Problem statement
Copy word for word the part of the book review that runs from "Capital And Convict: Race, Region, And" to "Press, 2017. 328p.".

Text to read
>>>
Capital And Convict: Race, Region, And Punishment In Post-Civil War America
Author: Henry Kamerling
Publisher: Charlottesville and London: University of Virginia Press, 2017. 328p.
Reviewer: Vivien Miller | July 2018
By comparing the formal state penal systems of Illinois and South Carolina between 1865 and 1886, Capital and Convict sets out to challenge scholarly perceptions of mid-to-late nineteenth-century North-South penal and cultural differences, and the dominant view that southern practices were more brutal. It builds on earlier studies of Illinois prisons and prisoners by Mara Dodge and James Jacobs for example, and provides a welcome critique of South Carolina’s nineteenth-century prison history which has received less scholarly attention than Georgia and Texas for example. To highlight the role of the prison in post-Civil War state formation and the political economy, Kamerling uses three “different lenses” to structure the book and its three main sections: the race and class politics of punishment, the industrial capitalism ideology guiding incarceration policies and practices, and the lived experiences of convicts and convict culture.
In the 20 years after the Civil War, both states’ penal systems underwent considerable change – which undoubtedly contributed to the endemic violence that Kamerling describes in the section on convict culture. Convicts in both systems certainly experienced similarly exploitative prison regimes, miserable conditions, and brutal methods of discipline. Despite marked demographic and geographic differences, Illinois and South Carolina inmates also utilised escape, mutilation, and other forms of defiance and resistance that were remarkably similar.
<<<
Records provided
>>>
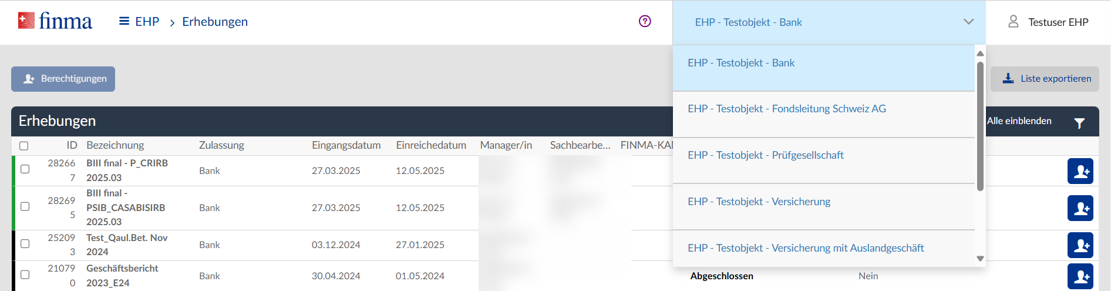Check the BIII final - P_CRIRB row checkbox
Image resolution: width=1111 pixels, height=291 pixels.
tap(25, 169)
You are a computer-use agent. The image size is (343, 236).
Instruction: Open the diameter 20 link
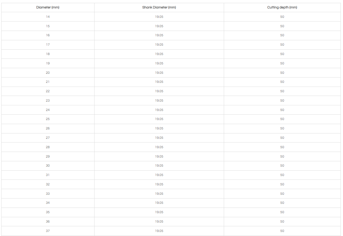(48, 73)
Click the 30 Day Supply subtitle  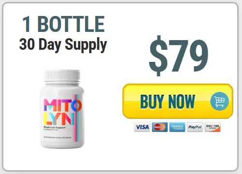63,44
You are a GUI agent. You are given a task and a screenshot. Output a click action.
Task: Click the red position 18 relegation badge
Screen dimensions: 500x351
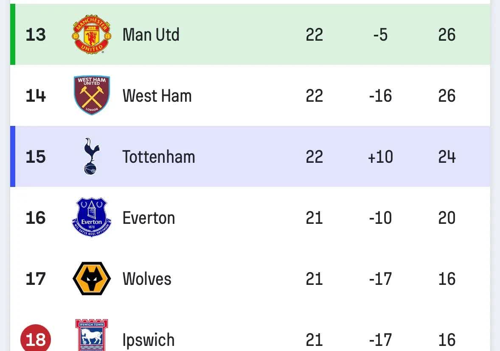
<<<
Correct answer
Capital And Convict: Race, Region, And Punishment In Post-Civil War America
Author: Henry Kamerling
Publisher: Charlottesville and London: University of Virginia Press, 2017. 328p.